=== DIRECTIONS ===
Rewrite the records from the line with "You are a computer-use" to the line with "[x=1246, y=492]", requests included, adding -132 to every coordinate in the answers, and leave the pictures out.

=== GIVEN RECORDS ===

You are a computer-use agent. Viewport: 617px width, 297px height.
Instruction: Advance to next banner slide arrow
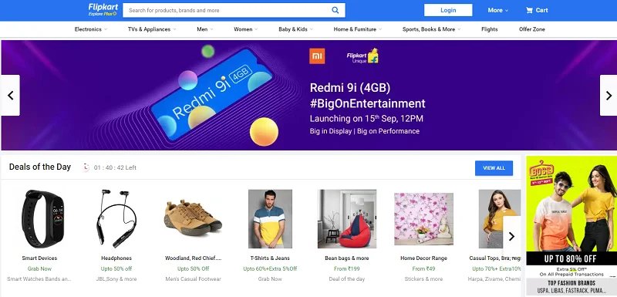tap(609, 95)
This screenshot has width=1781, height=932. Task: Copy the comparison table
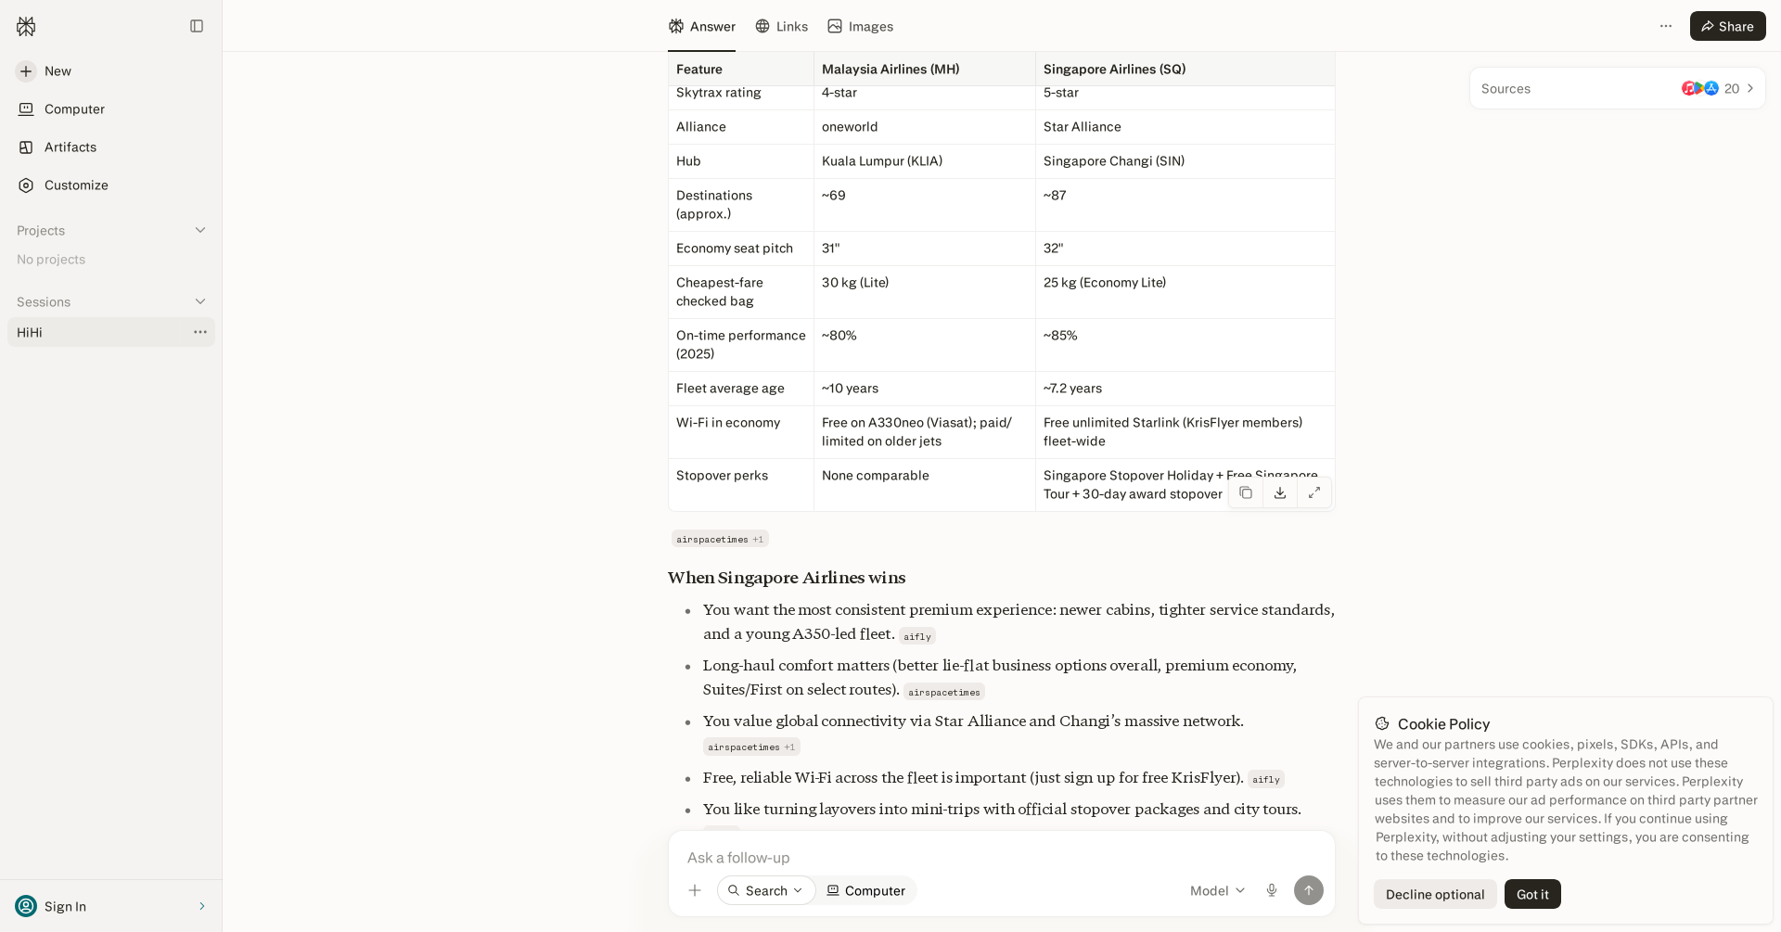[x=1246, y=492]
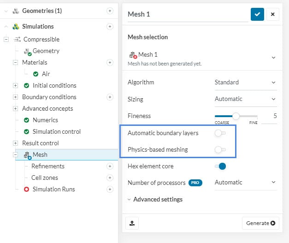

...

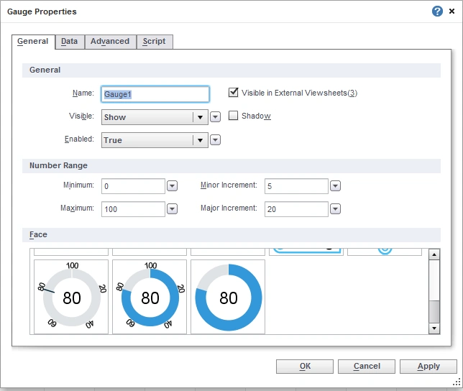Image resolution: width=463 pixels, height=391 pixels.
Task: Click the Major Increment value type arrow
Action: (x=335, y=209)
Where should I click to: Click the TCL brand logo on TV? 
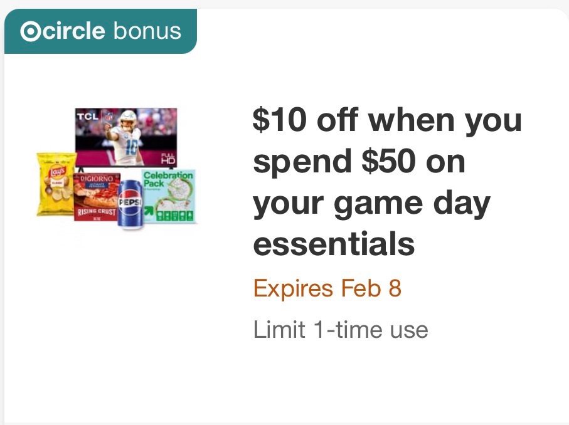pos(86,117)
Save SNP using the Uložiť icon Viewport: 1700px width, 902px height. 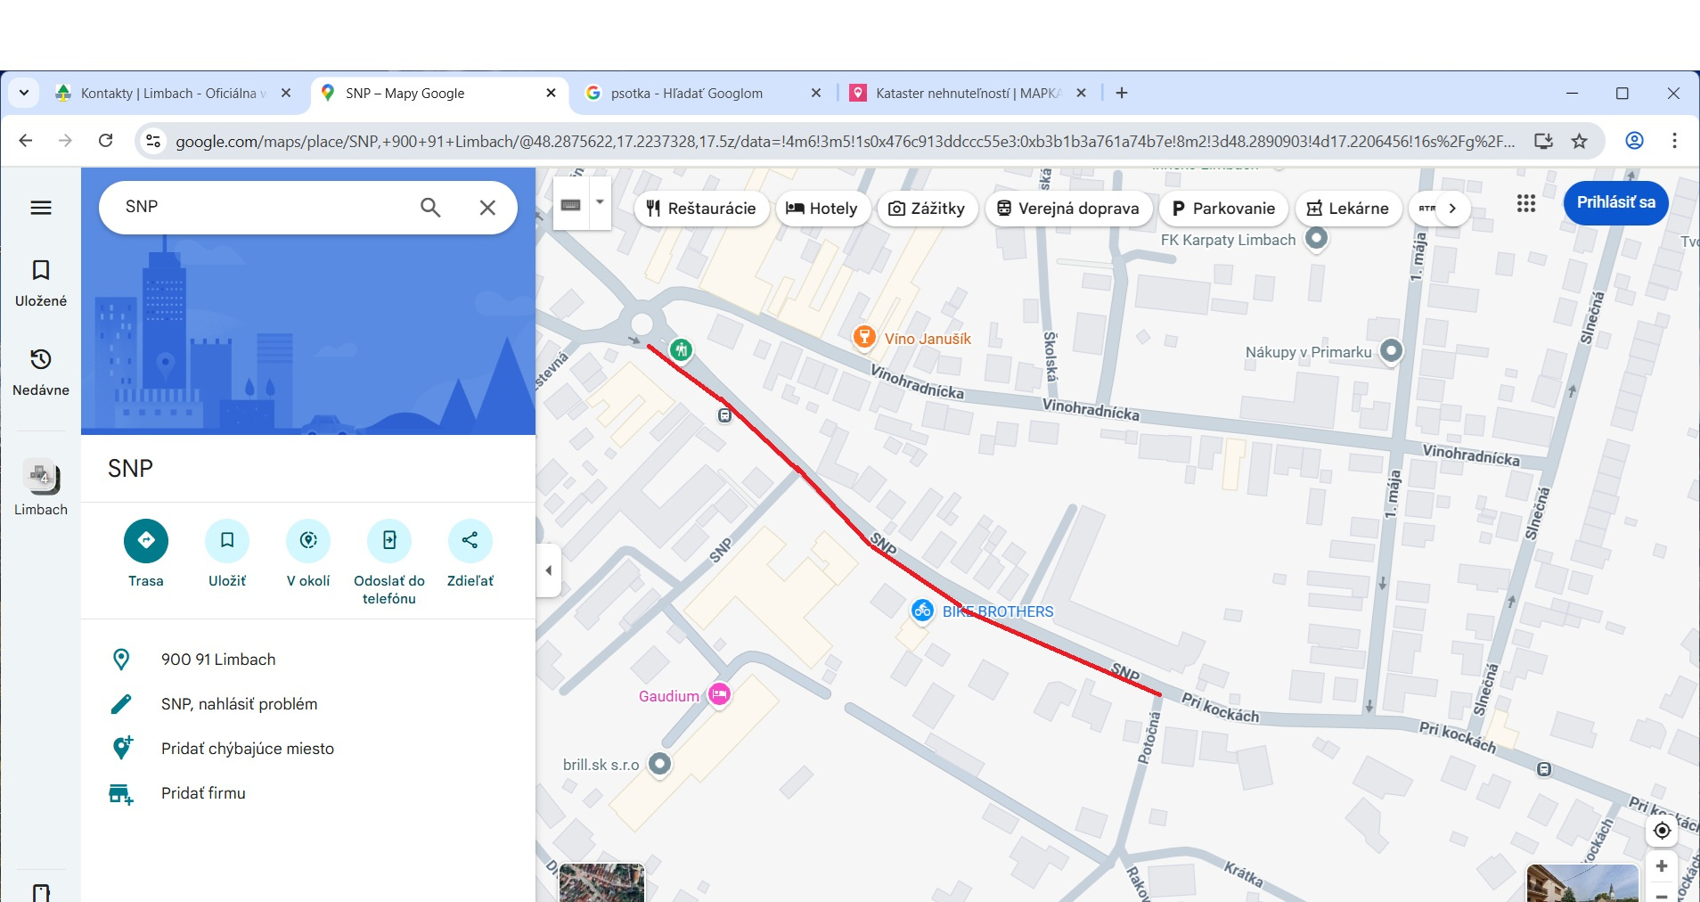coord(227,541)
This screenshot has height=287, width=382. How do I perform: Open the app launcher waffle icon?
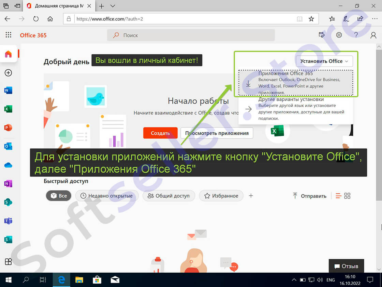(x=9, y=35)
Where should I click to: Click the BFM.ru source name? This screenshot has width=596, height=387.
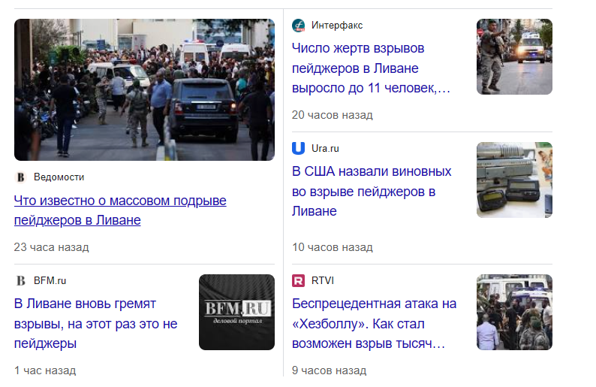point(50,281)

=== PROBLEM SOLUTION ===
You are a computer-use agent. Viewport: 617px width, 297px height.
Instruction: Advance to next banner slide arrow
tap(477, -37)
This screenshot has width=1781, height=932. Task: Copy the comparison table
[x=1114, y=360]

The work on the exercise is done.